Are silences or lulls in conversations okay in a relationship?
At lunch with O today, I asked him – do you still like me? He nodded and reached across the table to hold my hands. I told him that recently it felt like he didn’t want to spend that much time with me. He told me that he’d just been feeling really tired. I said I could understand that, and that’s where the conversation ended.
I know that this conversation doesn’t sound like much but I do believe him, and maybe that willingness to trust will come back as gullibility and bite me one day, but what can you do really? I think in relationships you have to trust that the other person is being honest with you.
What I’m learning is that he is an introvert and that because of this, he operates vastly different to me. I am an extrovert, I really like spending time with people and I make room in my life for this. With O, I think he enjoys his own time and the limited energy he has is usually taken over by his flatmates because they’re always there, in his space.
To be honest, we are each other’s longest relationships and neither of us really know what we’re doing.

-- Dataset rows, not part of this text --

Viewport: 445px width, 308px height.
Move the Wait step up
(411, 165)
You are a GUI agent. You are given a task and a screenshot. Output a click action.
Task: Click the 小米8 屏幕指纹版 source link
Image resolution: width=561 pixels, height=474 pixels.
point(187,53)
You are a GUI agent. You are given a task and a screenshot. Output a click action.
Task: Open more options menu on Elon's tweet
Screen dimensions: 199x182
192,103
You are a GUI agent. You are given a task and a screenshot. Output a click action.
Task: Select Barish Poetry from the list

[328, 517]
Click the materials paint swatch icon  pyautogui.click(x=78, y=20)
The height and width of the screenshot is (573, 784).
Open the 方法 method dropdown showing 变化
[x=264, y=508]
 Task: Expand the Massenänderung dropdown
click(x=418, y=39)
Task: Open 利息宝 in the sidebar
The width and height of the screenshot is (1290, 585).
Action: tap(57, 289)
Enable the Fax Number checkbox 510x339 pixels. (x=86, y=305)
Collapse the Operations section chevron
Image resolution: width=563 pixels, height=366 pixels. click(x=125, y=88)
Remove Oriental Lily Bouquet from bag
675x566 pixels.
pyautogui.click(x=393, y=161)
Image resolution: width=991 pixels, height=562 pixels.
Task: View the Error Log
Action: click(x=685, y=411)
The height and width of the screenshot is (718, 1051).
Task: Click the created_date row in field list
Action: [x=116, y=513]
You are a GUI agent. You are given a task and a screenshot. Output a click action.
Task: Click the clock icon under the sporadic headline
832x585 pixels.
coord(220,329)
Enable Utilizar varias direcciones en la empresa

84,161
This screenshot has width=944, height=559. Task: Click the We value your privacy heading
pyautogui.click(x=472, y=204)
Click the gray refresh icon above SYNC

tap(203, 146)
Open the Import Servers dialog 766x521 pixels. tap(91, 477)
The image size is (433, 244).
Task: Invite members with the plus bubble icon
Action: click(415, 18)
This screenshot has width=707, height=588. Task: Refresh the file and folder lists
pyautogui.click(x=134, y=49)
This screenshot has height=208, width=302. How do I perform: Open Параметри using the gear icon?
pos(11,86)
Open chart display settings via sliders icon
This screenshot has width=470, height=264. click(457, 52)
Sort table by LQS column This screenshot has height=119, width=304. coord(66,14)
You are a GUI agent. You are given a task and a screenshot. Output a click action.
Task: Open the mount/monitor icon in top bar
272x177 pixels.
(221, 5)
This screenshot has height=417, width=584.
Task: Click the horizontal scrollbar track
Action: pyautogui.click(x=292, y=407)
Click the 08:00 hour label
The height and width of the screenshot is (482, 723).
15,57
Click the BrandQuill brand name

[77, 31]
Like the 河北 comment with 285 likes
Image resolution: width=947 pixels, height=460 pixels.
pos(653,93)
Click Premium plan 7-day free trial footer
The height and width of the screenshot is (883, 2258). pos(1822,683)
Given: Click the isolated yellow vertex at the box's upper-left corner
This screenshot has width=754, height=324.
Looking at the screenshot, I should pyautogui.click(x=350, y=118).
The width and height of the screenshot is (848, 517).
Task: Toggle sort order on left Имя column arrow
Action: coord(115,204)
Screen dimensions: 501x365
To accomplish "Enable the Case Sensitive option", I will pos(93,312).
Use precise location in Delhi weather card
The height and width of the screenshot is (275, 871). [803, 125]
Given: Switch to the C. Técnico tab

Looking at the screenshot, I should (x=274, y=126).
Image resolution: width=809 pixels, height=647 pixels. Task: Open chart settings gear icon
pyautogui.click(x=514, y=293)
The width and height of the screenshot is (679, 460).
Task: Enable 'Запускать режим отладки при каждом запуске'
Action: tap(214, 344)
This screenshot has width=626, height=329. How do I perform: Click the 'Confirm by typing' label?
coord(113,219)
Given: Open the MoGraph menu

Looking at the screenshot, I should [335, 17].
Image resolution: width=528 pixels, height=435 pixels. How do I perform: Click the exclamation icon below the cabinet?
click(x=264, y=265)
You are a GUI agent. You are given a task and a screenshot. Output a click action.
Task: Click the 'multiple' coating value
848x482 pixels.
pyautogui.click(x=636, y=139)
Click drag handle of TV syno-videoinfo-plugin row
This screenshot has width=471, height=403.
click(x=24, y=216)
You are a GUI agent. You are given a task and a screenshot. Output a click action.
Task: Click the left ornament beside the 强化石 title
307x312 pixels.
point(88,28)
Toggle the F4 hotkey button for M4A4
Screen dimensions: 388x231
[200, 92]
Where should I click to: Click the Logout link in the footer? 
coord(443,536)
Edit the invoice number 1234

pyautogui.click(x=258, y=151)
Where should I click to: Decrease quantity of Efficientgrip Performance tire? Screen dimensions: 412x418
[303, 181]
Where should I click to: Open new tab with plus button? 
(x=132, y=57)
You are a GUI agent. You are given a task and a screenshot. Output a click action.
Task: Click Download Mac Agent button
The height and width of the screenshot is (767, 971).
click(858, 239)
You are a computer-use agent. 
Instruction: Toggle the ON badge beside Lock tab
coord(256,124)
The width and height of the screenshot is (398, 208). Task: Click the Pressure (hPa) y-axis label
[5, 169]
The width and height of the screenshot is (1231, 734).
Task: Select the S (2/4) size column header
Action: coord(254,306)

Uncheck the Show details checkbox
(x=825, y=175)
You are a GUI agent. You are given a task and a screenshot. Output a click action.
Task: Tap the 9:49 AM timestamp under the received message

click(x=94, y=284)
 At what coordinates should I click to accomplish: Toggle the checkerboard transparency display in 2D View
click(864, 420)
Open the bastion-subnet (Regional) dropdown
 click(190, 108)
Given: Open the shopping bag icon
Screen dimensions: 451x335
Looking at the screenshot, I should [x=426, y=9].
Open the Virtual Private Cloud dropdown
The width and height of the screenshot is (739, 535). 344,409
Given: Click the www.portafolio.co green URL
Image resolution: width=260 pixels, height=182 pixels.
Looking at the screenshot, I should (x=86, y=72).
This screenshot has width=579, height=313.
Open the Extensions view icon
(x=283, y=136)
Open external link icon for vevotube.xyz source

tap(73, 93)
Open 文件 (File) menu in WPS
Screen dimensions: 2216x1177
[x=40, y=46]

I want him to be more communicative but the reality is that he’s still learning the ropes of what it means to be in a meaningful relationship too, so there’s gotta be grace for that, just as there needs to be grace for things that I do which I’m still learning.
At the moment, I know that he still likes me, that he still wants to spend time with me, and that’s enough for now.
I’m scared of the silent spaces in conversations. I think that they mean a lack of chemistry, that the other person is bored of me, or that I’m bored of them. But I know that’s not true. There are silences in conversations with all sorts of friends – old and new – and they don’t mean that we don’t have chemistry, just that we’re maybe a little tired that day, or we don’t have much to say. And that is fine. It’s fine, and it’s normal to have times in conversations where no one says anything. It would be exhausting to have relationships where you talked all the time. Silences are like wee resting points.